This is a proposal for addressing the following time-permitting item from the charter:
Reconcile various forms of string literals: at the moment we have plain literals, rdf:plainLiteral, and xsd:string literals. They are very very close to one another but they are officially different. In practice this means that, eg, SPARQL queries have to have a three branch UNION to handle all of these. Worth looking at some sort of a reconciliation of these.
This is ISSUE-12.
- RDF Concepts puts more emphasis on the distinction between (syntactic) “literal equality” and (semantic) “value equality”
- RDF Concepts explicitly points out the string value equalities that already arise from RDF Semantics
- RDF Concepts declares one of the forms—plain literals—as canonical
- Implementations MAY canonicalize, but don't have to.
- No changes to the abstract syntax required
- No changes to any concrete syntax or parser required
- No changes to any implementations of any of the existing entailment regimes required
- Those who are ok with canonicalization can do that, and don't need to deal with entailment
- Those who don't want to canonicalize, have the option of supporting only string value equality at query time, without RDFS- and D-Entailment
- “MAY canonicalize” softly discourages the use of xsd:string typed literals, without abolishing them or declaring them archaic
Changes to RDF Concepts
For reference, the current text:
- Section 6.5.2 The Value Corresponding to a Typed Literal
- Section 6.5.1 Literal Equality
- Section 6.3 Graph Equivalence
Changes to Section 6.5.2 The Value Corresponding to a Typed Literal
§1 Rename it to “6.5.1 The Value Corresponding to a Literal” and move it ahead of 6.5.1
§2 Add to the beginning: “The value of a plain literal without language tag is the same Unicode string as its lexical form.
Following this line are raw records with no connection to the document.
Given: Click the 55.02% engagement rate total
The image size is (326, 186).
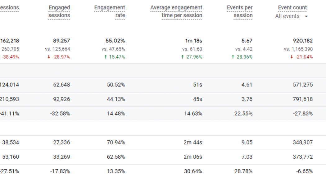Looking at the screenshot, I should (x=115, y=40).
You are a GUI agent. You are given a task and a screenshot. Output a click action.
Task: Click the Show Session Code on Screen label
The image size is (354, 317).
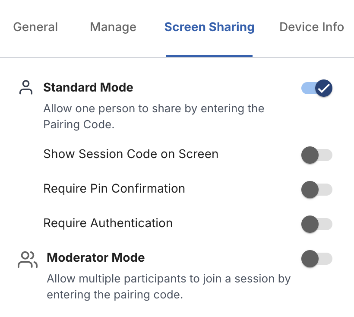tap(131, 154)
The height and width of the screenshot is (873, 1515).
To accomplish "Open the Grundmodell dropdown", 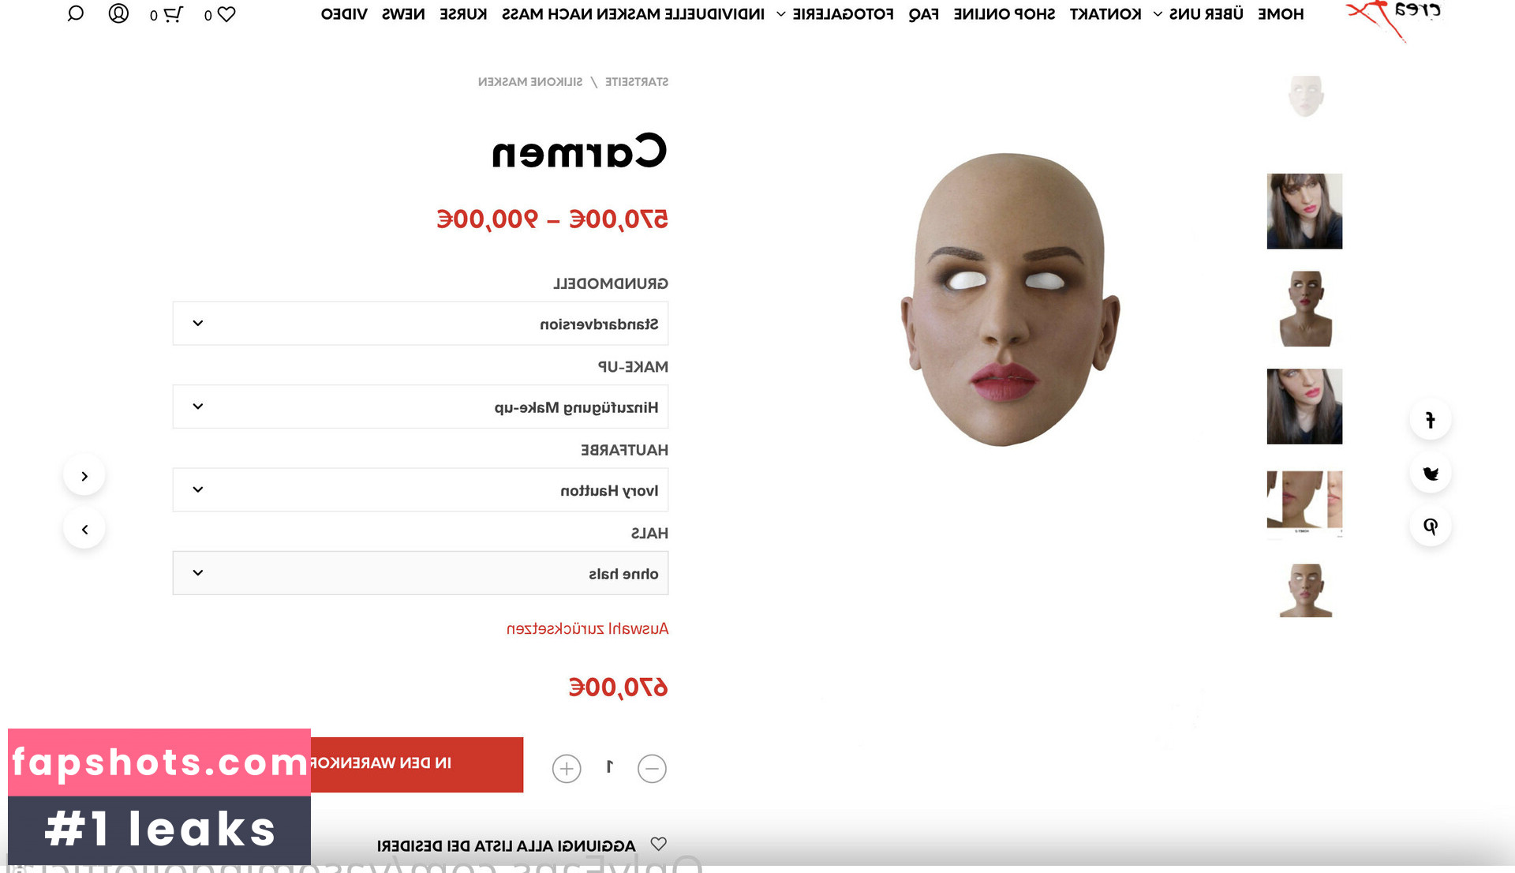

The value of a plain literal with language tag is a pair consisting of 1. the same Unicode string as its lexical form, and 2. its language tag.
For typed literals, …” (continue with rest of section as is)
§3 Remove the Note at the end of the section
Changes to Section 6.5.1 Literal Equality
§4 Rename section to “6.5.2 Literal Equality and Canonical Forms”
§5 Add to the beginning: “Equality of literals can be evaluated based on their syntax, or based on their value.”
§6 Change “Two literals are equal …” to: “Two literals are syntactically equal …” in the current first paragraph
§7 Add to the end: “In application contexts, comparing the values of literals (see section 6.5.1) is usually more helpful than comparing their syntactic forms. Literals with different lexical forms and with different datatypes can have the same value. In particular:
- A plain literal with lexical form aaa and no language tag has the same value as a typed literal with lexical form aaa and datatype IRI xsd:string
- A plain literal with lexical form aaa and no language tag has the same value as a typed literal with lexical form aaa@ and datatype IRI rdf:PlainLiteral
- A plain literal with lexical form aaa and language tag xx has the same value as a typed literal with lexical form aaa@xx and datatype IRI rdf:PlainLiteral”
§8 “Some literals are canonical forms. Implementations MAY replace any literal with a canonical form if both are syntactically different, but have the same value. All plain literals, with or without language tag, are canonical forms.”
Changes to Section 6.3 Graph Equivalence
§9 Append this leftover sentence, which was removed from 6.5.1: “Note: For comparing RDF Graphs, semantic notions of entailment (see [RDF-SEMANTICS]) are usually more helpful than the syntactic equivalence defined here.”
Extending this to other XSD literals???
(While we're at it, we might also cover equalities between the built-in numeric XSD types, and between different lexical forms of the same built-in XSD datatype.)
- Possible weaker statement of §8, assuming we don't want to extend this to other literals besides strings: “Implementations MAY replace xsd:string typed literals and rdf:PlainLiteral typed literals with a plain literal that has the same value.”